Solo.io Extends kagent Runtime to NemoClaw Governance Framework for AI Agents
Solo.io this week added support for the open source NemoClaw framework for safely deploying artificial intelligence (AI) agents in a kagent runtime environment on Kubernetes that is being advanced under the auspices of the Cloud Native Computing Foundation (CNCF).

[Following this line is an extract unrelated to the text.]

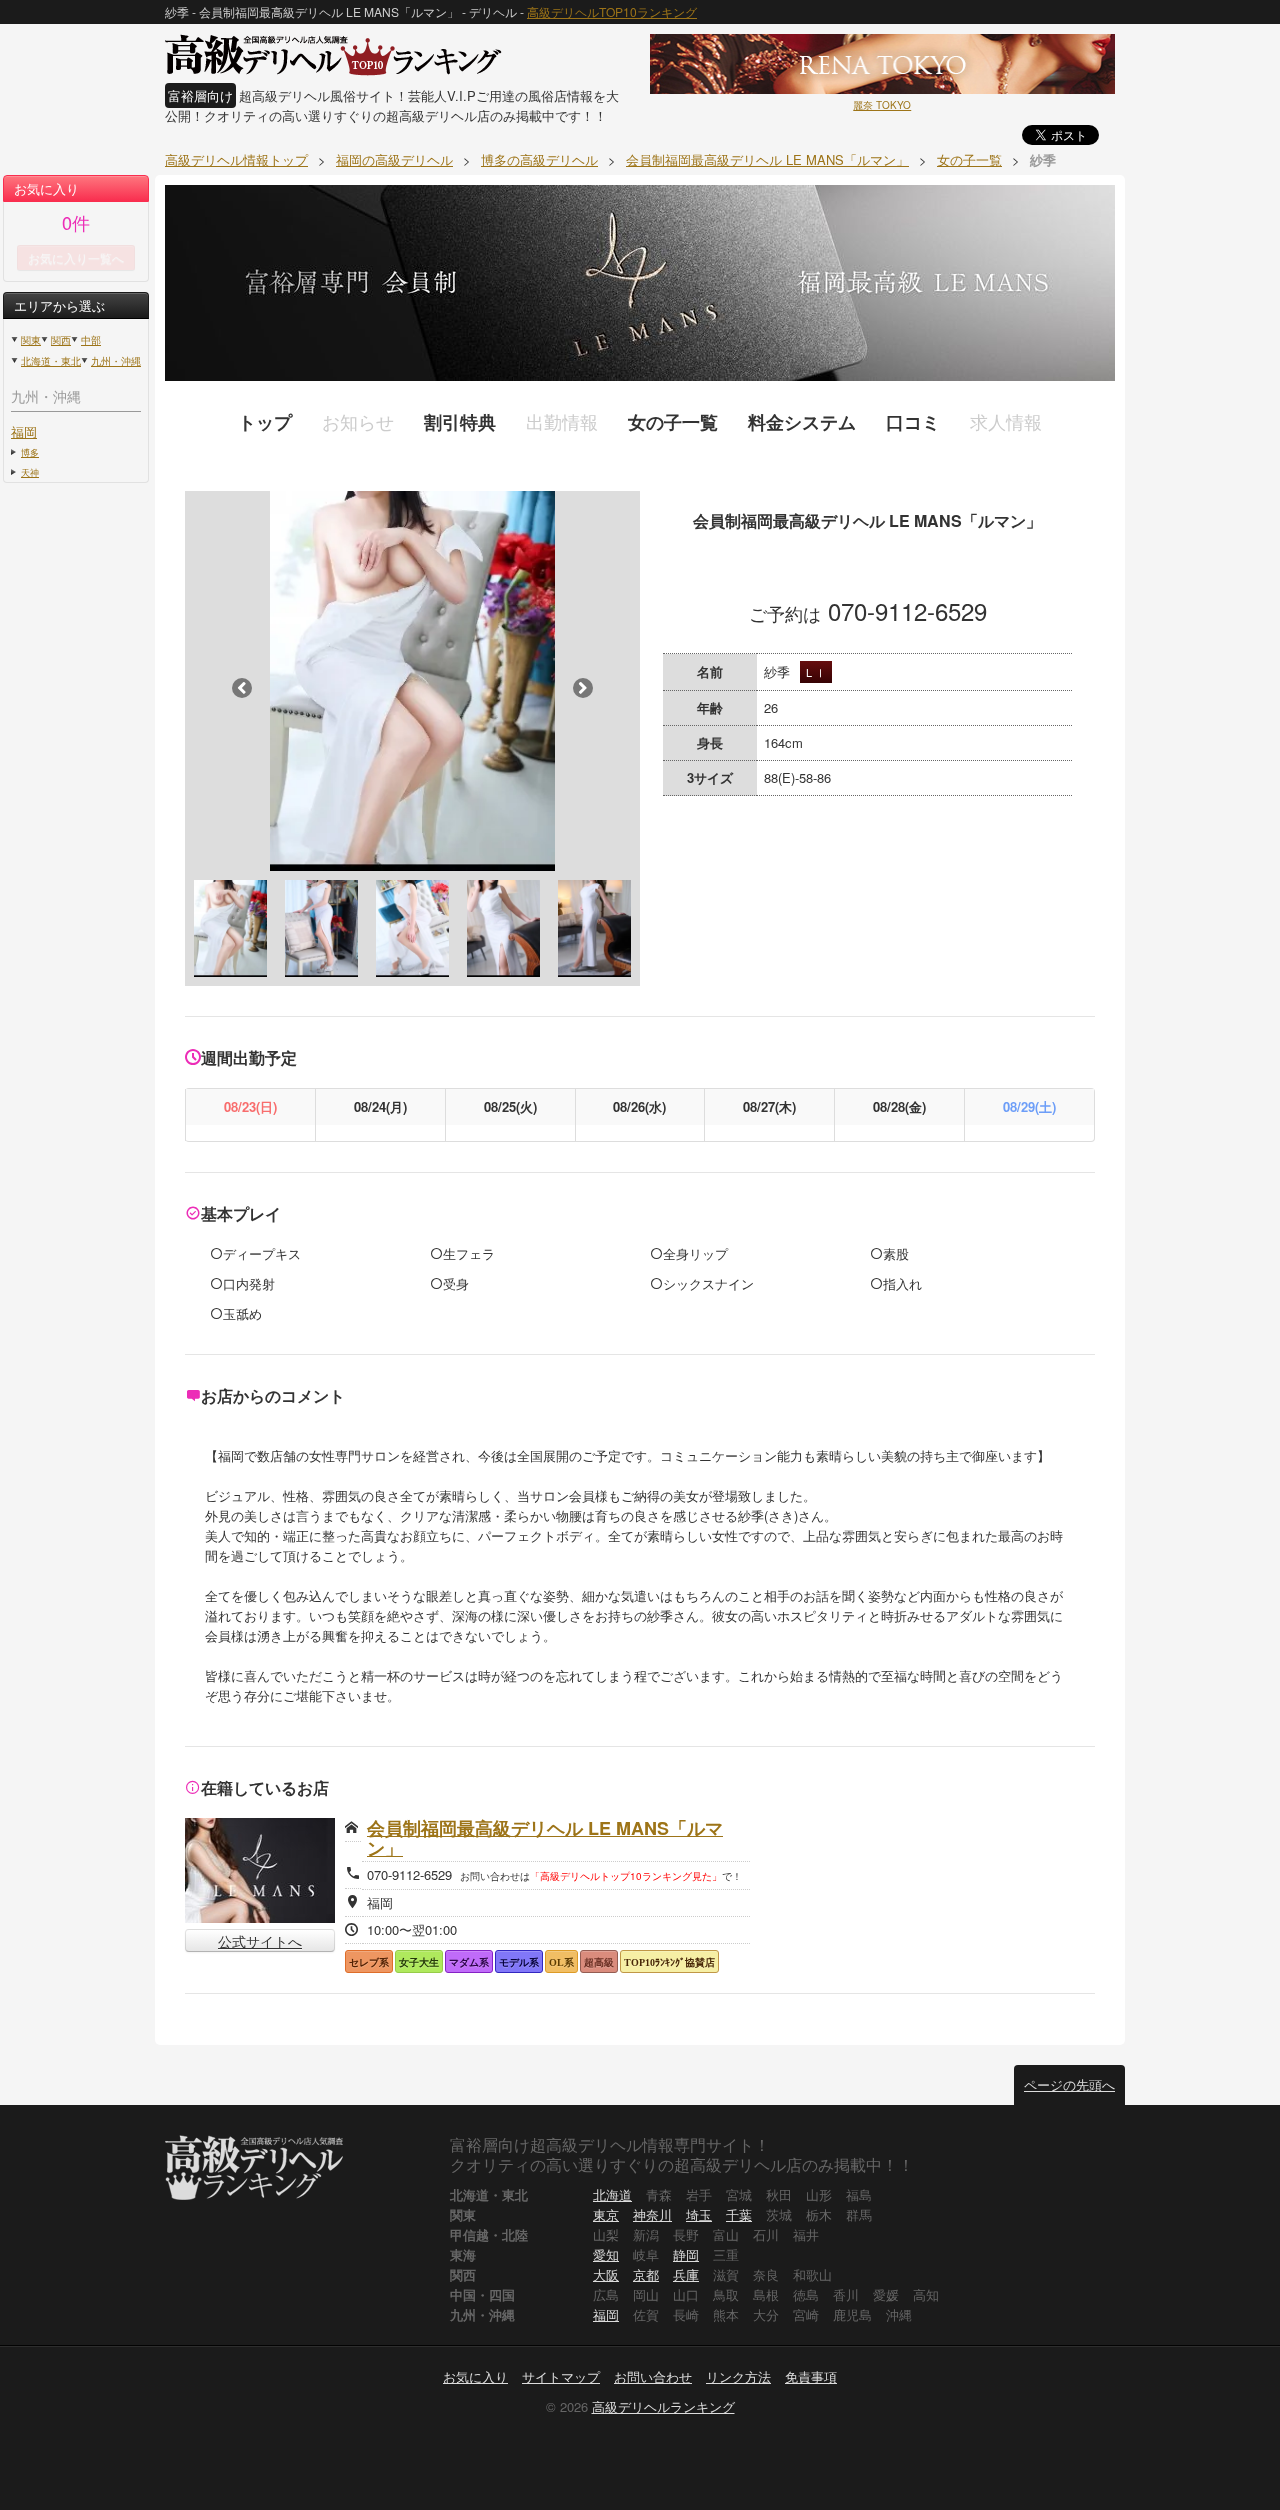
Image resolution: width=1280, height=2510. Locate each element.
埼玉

Launched earlier this year, NemoClaw is a reference stack created by NVIDIA that enables single-command installation for AI agents such as OpenClaw. It integrates the NVIDIA OpenShell runtime to provide a sandbox environment in which IT teams can apply guardrails and enforce policies.
The kagent project, meanwhile, was originally developed by Solo.io to enable IT teams to declaratively deploy AI agents on Kubernetes clusters at a higher level of abstraction much like any other cloud-native workload.
Solo.io CEO Idit Levine said integrating NemoClaw with kagent adds an ability to more safely deploy AI agents at scale in a Kubernetes environment in a way that can be more easily governed and audited. Built-in telemetry and tracing enable IT teams to track exactly what actions an AI agent performed when.
The kagent project is one of a series of open source agentic AI initiatives that Solo.io has launched. There is also a unified Agentgateway that supports multiple protocols that has been contributed to the Linux Foundation and an Agentregistry for discovering, packaging, and distributing agents and tools that has been contributed to the CNCF.
Finally, there is an open source Agentevals project that captures evaluation and quality signals using open source OpenTelemetry software that is now widely supported by multiple observability platforms.
It’s not clear how many AI agents are being deployed in Kubernetes environments, but as more IT teams become involved in these projects there is going to be a lot more interest in deploying them on Kubernetes clusters that are already being used to run a range of other classes of workloads, said Levine. Most IT teams are not going to want to manage yet another type of platform just to run AI agents, she noted. In fact, most AI workloads will wind up being managed by platform engineering teams that have recently emerged to manage IT environments at scale using best DevOps practices, added Levine.
To further that goal, the CNCF has also defined a set of Kubernetes AI Requirements (KARs) for its Kubernetes AI Conformance Program to help ensure AI inference engines can run at scale on Kubernetes clusters. Stable in-place pod resizing, which lets inference models adjust their resources without needing to restart, and workload-aware scheduling to avoid resource deadlocks during distributed training are now, for example, mandatory requirements.
It’s still early days so far as deployments of AI agents in production environments are concerned but there is little doubt that thousands of them will soon be strewn across the enterprise. The one thing that is certain is that AI agents will consume massive amounts of IT infrastructure resources in ways that will be difficult to anticipate. As such, the challenge and the opportunity now is finding ways to ensure those AI agents are only accessing the relevant data and context needed to ensure they reliably automate a task.